● Task input:
☆ ☆ ☆ ☆
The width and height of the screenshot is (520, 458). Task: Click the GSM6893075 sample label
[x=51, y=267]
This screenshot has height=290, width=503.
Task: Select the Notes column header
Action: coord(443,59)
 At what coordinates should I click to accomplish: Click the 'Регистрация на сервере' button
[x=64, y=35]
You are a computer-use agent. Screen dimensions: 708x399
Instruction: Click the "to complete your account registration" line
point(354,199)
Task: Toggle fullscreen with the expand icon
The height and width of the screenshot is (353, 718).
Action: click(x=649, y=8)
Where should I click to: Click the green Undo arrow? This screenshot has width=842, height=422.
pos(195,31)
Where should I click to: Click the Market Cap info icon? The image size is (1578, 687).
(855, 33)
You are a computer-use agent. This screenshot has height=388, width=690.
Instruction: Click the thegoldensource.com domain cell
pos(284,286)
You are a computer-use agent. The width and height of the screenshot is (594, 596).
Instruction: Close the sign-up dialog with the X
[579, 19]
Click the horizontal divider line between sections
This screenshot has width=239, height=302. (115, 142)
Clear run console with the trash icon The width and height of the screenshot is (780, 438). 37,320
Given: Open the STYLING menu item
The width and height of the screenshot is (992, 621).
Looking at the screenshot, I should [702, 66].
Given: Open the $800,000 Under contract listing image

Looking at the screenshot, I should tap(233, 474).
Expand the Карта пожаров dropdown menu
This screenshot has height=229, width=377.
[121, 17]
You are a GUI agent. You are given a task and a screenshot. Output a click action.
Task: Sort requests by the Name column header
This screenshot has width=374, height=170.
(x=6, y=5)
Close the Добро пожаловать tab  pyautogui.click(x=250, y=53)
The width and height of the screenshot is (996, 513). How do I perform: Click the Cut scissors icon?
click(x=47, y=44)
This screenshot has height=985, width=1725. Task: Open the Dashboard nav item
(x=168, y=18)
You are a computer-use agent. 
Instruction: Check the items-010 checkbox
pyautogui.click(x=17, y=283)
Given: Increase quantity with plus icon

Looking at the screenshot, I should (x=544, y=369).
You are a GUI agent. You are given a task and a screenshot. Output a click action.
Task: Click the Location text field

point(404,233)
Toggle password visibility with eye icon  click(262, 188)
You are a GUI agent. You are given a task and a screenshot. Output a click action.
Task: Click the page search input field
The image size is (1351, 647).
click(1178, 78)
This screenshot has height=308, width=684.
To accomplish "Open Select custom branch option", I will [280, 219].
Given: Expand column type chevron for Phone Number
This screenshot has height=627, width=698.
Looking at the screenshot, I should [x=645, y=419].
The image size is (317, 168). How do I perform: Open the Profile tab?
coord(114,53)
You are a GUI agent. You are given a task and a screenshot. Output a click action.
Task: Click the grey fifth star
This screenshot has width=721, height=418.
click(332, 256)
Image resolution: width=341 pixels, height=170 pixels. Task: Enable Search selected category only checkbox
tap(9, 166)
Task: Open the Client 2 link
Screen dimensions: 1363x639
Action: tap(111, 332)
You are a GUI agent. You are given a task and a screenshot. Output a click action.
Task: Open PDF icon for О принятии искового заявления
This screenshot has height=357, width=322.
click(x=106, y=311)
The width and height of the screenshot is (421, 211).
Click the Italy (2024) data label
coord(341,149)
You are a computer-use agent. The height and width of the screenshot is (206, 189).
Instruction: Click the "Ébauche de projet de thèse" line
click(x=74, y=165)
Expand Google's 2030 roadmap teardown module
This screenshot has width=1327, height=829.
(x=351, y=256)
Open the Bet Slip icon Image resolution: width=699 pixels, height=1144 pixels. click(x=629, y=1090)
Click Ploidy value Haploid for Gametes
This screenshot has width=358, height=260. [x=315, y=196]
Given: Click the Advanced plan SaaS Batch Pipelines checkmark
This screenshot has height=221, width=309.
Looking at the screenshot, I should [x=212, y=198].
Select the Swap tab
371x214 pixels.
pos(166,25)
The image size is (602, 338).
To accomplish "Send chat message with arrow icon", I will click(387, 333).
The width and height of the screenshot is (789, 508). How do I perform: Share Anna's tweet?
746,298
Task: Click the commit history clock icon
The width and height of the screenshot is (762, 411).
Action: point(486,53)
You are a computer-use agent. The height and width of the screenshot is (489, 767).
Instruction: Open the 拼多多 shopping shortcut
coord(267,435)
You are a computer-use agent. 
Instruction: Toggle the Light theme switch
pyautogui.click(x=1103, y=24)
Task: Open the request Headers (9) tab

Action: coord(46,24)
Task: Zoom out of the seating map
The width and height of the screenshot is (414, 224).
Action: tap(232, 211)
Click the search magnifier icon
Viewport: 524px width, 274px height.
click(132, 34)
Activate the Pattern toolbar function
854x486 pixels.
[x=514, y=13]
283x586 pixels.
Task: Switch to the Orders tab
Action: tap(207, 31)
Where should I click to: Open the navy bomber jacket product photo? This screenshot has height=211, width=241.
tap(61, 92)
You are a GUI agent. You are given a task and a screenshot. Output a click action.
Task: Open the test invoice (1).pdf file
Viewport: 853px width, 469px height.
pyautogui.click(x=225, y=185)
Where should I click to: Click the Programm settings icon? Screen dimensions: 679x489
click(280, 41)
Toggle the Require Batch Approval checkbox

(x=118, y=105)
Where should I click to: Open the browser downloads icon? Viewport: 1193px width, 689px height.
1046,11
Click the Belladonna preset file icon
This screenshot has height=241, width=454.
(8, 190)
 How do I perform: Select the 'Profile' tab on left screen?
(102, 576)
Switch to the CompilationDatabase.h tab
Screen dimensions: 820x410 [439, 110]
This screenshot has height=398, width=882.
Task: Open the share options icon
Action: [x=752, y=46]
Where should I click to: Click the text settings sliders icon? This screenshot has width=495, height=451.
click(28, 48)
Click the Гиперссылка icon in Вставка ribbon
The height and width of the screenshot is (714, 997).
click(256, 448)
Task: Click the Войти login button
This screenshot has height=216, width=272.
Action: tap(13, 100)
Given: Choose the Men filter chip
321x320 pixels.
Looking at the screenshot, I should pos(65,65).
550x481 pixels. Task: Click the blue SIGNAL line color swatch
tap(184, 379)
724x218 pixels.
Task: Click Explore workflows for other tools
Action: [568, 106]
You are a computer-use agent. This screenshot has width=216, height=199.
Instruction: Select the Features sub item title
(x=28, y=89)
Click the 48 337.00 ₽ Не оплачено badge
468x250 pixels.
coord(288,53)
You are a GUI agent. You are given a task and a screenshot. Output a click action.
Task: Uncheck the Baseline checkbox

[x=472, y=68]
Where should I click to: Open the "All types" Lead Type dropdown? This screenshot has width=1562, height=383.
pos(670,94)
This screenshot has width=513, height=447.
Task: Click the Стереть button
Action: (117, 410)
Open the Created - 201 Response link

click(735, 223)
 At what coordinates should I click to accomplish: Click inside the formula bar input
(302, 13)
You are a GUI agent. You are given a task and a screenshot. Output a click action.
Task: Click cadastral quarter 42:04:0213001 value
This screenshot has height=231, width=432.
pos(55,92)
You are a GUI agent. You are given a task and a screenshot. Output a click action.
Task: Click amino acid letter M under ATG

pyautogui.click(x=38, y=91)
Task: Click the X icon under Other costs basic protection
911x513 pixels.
☆ ☆ ☆ ☆
● Exercise prompt:
Would you set down all of the entries again, word for word?

● Result of the task:
The width and height of the screenshot is (520, 458). Task: Click the GSM6893075 sample label
[x=51, y=267]
This screenshot has height=290, width=503.
Task: Select the Notes column header
Action: coord(443,59)
 At what coordinates should I click to accomplish: Click the 'Регистрация на сервере' button
[x=64, y=35]
You are a computer-use agent. Screen dimensions: 708x399
Instruction: Click the "to complete your account registration" line
point(354,199)
Task: Toggle fullscreen with the expand icon
The height and width of the screenshot is (353, 718).
Action: click(x=649, y=8)
Where should I click to: Click the green Undo arrow? This screenshot has width=842, height=422.
pos(195,31)
Where should I click to: Click the Market Cap info icon? The image size is (1578, 687).
(855, 33)
You are a computer-use agent. This screenshot has height=388, width=690.
Instruction: Click the thegoldensource.com domain cell
pos(284,286)
You are a computer-use agent. The width and height of the screenshot is (594, 596).
Instruction: Close the sign-up dialog with the X
[579, 19]
Click the horizontal divider line between sections
This screenshot has width=239, height=302. (115, 142)
Clear run console with the trash icon The width and height of the screenshot is (780, 438). 37,320
Given: Open the STYLING menu item
The width and height of the screenshot is (992, 621).
Looking at the screenshot, I should [702, 66].
Given: Open the $800,000 Under contract listing image

Looking at the screenshot, I should tap(233, 474).
Expand the Карта пожаров dropdown menu
This screenshot has height=229, width=377.
[121, 17]
You are a GUI agent. You are given a task and a screenshot. Output a click action.
Task: Sort requests by the Name column header
This screenshot has width=374, height=170.
(x=6, y=5)
Close the Добро пожаловать tab  pyautogui.click(x=250, y=53)
The width and height of the screenshot is (996, 513). How do I perform: Click the Cut scissors icon?
click(x=47, y=44)
This screenshot has height=985, width=1725. Task: Open the Dashboard nav item
(x=168, y=18)
You are a computer-use agent. 
Instruction: Check the items-010 checkbox
pyautogui.click(x=17, y=283)
Given: Increase quantity with plus icon

Looking at the screenshot, I should (x=544, y=369).
You are a GUI agent. You are given a task and a screenshot. Output a click action.
Task: Click the Location text field

point(404,233)
Toggle password visibility with eye icon  click(262, 188)
You are a GUI agent. You are given a task and a screenshot. Output a click action.
Task: Click the page search input field
The image size is (1351, 647).
click(1178, 78)
This screenshot has height=308, width=684.
To accomplish "Open Select custom branch option", I will [280, 219].
Given: Expand column type chevron for Phone Number
This screenshot has height=627, width=698.
Looking at the screenshot, I should [x=645, y=419].
The image size is (317, 168). How do I perform: Open the Profile tab?
coord(114,53)
You are a GUI agent. You are given a task and a screenshot. Output a click action.
Task: Click the grey fifth star
This screenshot has width=721, height=418.
click(332, 256)
Image resolution: width=341 pixels, height=170 pixels. Task: Enable Search selected category only checkbox
tap(9, 166)
Task: Open the Client 2 link
Screen dimensions: 1363x639
Action: tap(111, 332)
You are a GUI agent. You are given a task and a screenshot. Output a click action.
Task: Open PDF icon for О принятии искового заявления
This screenshot has height=357, width=322.
click(x=106, y=311)
The width and height of the screenshot is (421, 211).
Click the Italy (2024) data label
coord(341,149)
You are a computer-use agent. The height and width of the screenshot is (206, 189).
Instruction: Click the "Ébauche de projet de thèse" line
click(x=74, y=165)
Expand Google's 2030 roadmap teardown module
This screenshot has width=1327, height=829.
(x=351, y=256)
Open the Bet Slip icon Image resolution: width=699 pixels, height=1144 pixels. click(x=629, y=1090)
Click Ploidy value Haploid for Gametes
This screenshot has width=358, height=260. [x=315, y=196]
Given: Click the Advanced plan SaaS Batch Pipelines checkmark
This screenshot has height=221, width=309.
Looking at the screenshot, I should [x=212, y=198].
Select the Swap tab
371x214 pixels.
pos(166,25)
The image size is (602, 338).
To accomplish "Send chat message with arrow icon", I will click(387, 333).
The width and height of the screenshot is (789, 508). How do I perform: Share Anna's tweet?
746,298
Task: Click the commit history clock icon
The width and height of the screenshot is (762, 411).
Action: point(486,53)
You are a computer-use agent. The height and width of the screenshot is (489, 767).
Instruction: Open the 拼多多 shopping shortcut
coord(267,435)
You are a computer-use agent. 
Instruction: Toggle the Light theme switch
pyautogui.click(x=1103, y=24)
Task: Open the request Headers (9) tab

Action: coord(46,24)
Task: Zoom out of the seating map
The width and height of the screenshot is (414, 224).
Action: tap(232, 211)
Click the search magnifier icon
Viewport: 524px width, 274px height.
click(132, 34)
Activate the Pattern toolbar function
854x486 pixels.
[x=514, y=13]
283x586 pixels.
Task: Switch to the Orders tab
Action: tap(207, 31)
Where should I click to: Open the navy bomber jacket product photo? This screenshot has height=211, width=241.
tap(61, 92)
You are a GUI agent. You are given a task and a screenshot. Output a click action.
Task: Open the test invoice (1).pdf file
Viewport: 853px width, 469px height.
pyautogui.click(x=225, y=185)
Where should I click to: Click the Programm settings icon? Screen dimensions: 679x489
click(280, 41)
Toggle the Require Batch Approval checkbox

(x=118, y=105)
Where should I click to: Open the browser downloads icon? Viewport: 1193px width, 689px height.
1046,11
Click the Belladonna preset file icon
This screenshot has height=241, width=454.
(8, 190)
 How do I perform: Select the 'Profile' tab on left screen?
(102, 576)
Switch to the CompilationDatabase.h tab
Screen dimensions: 820x410 [439, 110]
This screenshot has height=398, width=882.
Task: Open the share options icon
Action: [x=752, y=46]
Where should I click to: Click the text settings sliders icon? This screenshot has width=495, height=451.
click(28, 48)
Click the Гиперссылка icon in Вставка ribbon
The height and width of the screenshot is (714, 997).
click(256, 448)
Task: Click the Войти login button
This screenshot has height=216, width=272.
Action: tap(13, 100)
Given: Choose the Men filter chip
321x320 pixels.
Looking at the screenshot, I should pos(65,65).
550x481 pixels. Task: Click the blue SIGNAL line color swatch
tap(184, 379)
724x218 pixels.
Task: Click Explore workflows for other tools
Action: [568, 106]
You are a computer-use agent. This screenshot has width=216, height=199.
Instruction: Select the Features sub item title
(x=28, y=89)
Click the 48 337.00 ₽ Не оплачено badge
468x250 pixels.
coord(288,53)
You are a GUI agent. You are given a task and a screenshot. Output a click action.
Task: Uncheck the Baseline checkbox

[x=472, y=68]
Where should I click to: Open the "All types" Lead Type dropdown? This screenshot has width=1562, height=383.
pos(670,94)
This screenshot has width=513, height=447.
Task: Click the Стереть button
Action: (117, 410)
Open the Created - 201 Response link

click(735, 223)
 At what coordinates should I click to accomplish: Click inside the formula bar input
(302, 13)
You are a GUI agent. You are given a task and a screenshot. Output a click action.
Task: Click cadastral quarter 42:04:0213001 value
This screenshot has height=231, width=432.
pos(55,92)
You are a GUI agent. You are given a task and a screenshot. Output a click action.
Task: Click amino acid letter M under ATG

pyautogui.click(x=38, y=91)
Task: Click the X icon under Other costs basic protection
911x513 pixels.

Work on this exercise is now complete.